Amado Rodriguez Jr. started his blog, The Official Encyclopedia Sneakérica, with one goal... to do for sneakers what Encyclopedia Britannica did for everything else. No hype. No "buy it now" buttons. Just the deep cuts, the real history, and the stuff that gets lost when everybody's chasing the algorithm.
He's @SneakerProfiler on Instagram, a B-boy whose parents came from Puerto Rico, a military veteran who ran constantly during his time in the Army, and a marathon runner who might know more about the ZX Series than most people at adidas right now.
We talked for a long time over video. He had shoes. A lot of them. Here are some of the places we went.
Amado traced the entire modern running shoe back through the Osaga cantilever outsole, the dual-density foam on the SL 72, and the torsion system in the ZX 1000, making the case that most of what we consider revolutionary in 2015 was figured out in 1972. He held each one up to the camera to prove it. He also showed off a Wales Bonner SL 72, an adidas Rivalry 414 collab from a Milwaukee shop, a Saucony Jazz 81 he wore the day his daughter was born, and an Osaga that the brand's founder's grandson sent him.

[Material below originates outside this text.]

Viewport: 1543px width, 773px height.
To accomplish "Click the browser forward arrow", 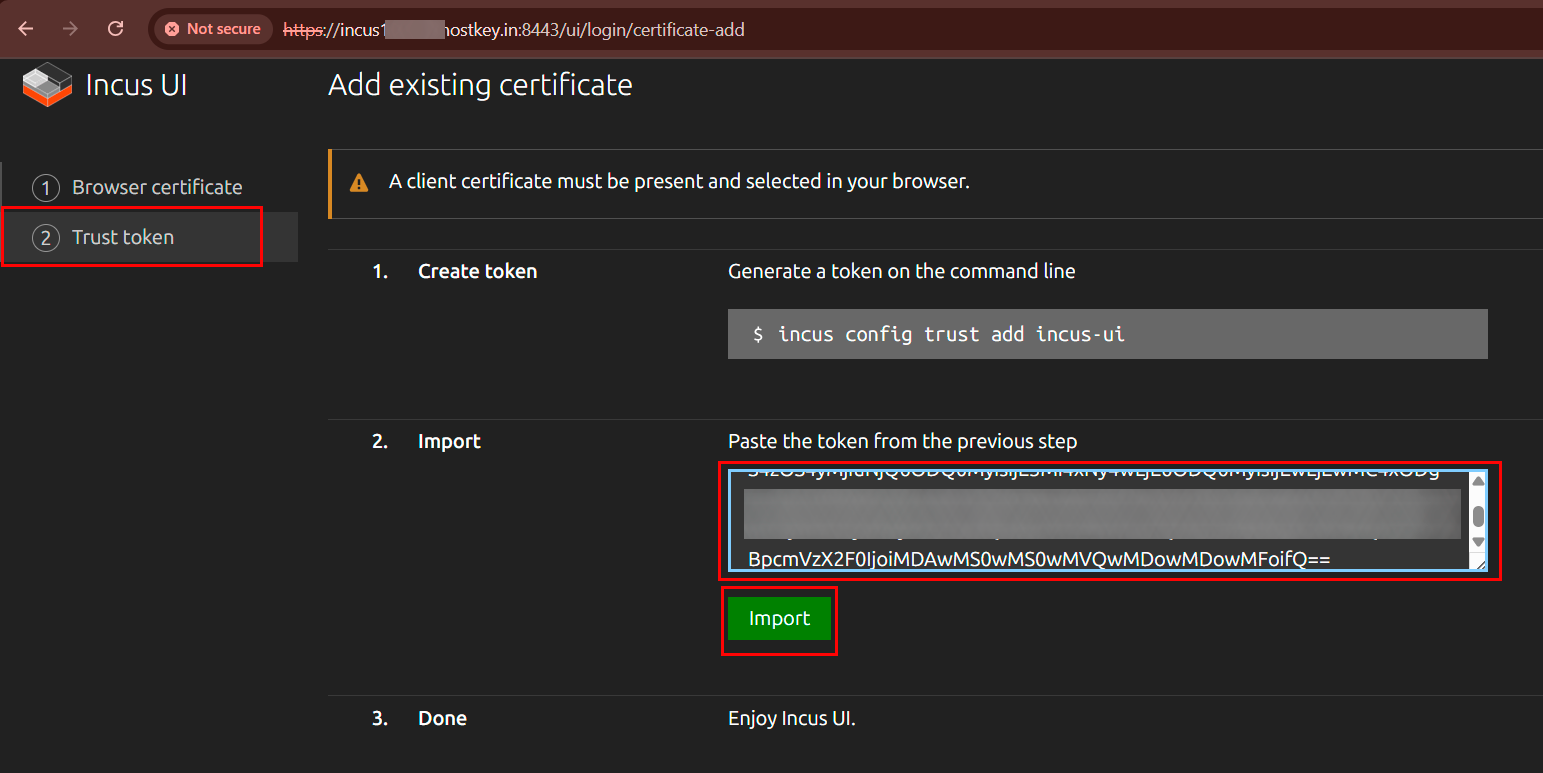I will click(70, 29).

We got into the ZX 8000 and the AZX collaboration series, and why adidas doesn't do enough to connect the dots between their performance history and the retro shoes sitting on boutique walls right now. We talked about Jacques Chassaing and why someone needs to keep crediting him, because he's too humble to do it himself. And we talked about Bad Bunny at the Super Bowl... not the shoes specifically, but the moment, and what it meant for people who understood the full context of what was happening on that field.

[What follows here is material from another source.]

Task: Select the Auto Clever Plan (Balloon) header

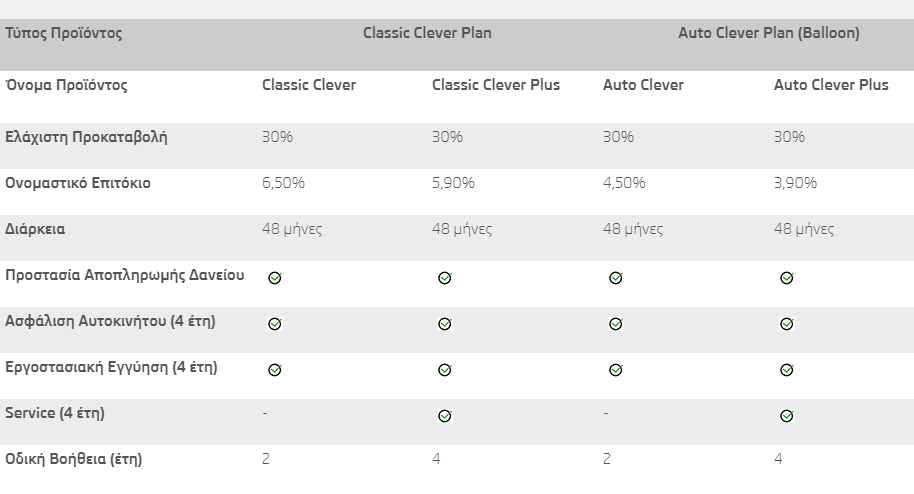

This is one of those conversations where the shoes are almost beside the point. Almost.
In this episode: The NBA knockoff shoes that started everything. What Puma Suedes have to do with b-boy culture. Why the Osaga cantilever outsole from 1976 feels better than most shoes made today. The ZX Series as the skeleton of every running shoe that came after it. Jacques Chassaing and what adidas owes him. Why brand copywriting for sneakers is just a "brick of text" most of the time. Bad Bunny, Residente, and why adidas going quiet during the Super Bowl halftime show might have been the right call after all. And why the stories being built now, the blogs, the podcasts, the substacks, are the encyclopedia that the sneaker world actually needs.